* [Listed entries]
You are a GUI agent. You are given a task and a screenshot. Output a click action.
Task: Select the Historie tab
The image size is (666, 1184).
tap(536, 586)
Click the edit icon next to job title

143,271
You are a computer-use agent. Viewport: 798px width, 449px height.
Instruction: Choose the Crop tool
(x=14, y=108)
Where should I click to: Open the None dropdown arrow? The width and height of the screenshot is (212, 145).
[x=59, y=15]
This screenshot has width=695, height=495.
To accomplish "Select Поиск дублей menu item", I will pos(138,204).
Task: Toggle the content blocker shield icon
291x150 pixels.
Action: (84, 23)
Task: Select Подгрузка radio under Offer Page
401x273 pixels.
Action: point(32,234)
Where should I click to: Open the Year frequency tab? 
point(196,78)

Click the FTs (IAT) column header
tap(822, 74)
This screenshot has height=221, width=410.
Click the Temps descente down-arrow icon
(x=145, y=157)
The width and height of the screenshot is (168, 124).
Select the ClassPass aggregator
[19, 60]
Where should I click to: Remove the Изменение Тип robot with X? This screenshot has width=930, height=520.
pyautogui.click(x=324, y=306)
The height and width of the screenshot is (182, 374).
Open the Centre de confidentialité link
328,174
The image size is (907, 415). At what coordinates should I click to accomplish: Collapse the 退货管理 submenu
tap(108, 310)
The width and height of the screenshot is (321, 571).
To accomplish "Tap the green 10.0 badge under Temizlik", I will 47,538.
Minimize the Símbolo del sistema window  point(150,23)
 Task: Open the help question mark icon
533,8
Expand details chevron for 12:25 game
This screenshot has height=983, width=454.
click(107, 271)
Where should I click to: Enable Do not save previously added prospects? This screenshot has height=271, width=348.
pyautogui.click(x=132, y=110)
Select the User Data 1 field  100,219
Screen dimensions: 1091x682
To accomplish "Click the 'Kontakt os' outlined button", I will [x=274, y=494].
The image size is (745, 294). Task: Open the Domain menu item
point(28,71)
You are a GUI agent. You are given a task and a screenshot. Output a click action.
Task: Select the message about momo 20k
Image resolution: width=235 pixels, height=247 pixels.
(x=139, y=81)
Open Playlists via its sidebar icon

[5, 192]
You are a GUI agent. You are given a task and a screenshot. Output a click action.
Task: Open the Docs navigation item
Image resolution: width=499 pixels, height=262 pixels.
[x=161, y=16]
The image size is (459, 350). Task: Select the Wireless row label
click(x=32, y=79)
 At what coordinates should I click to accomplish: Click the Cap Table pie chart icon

* [Task requirements] Write the number of lines in the listing above that contain the word "will". No other text should appear.

* [Reply] 3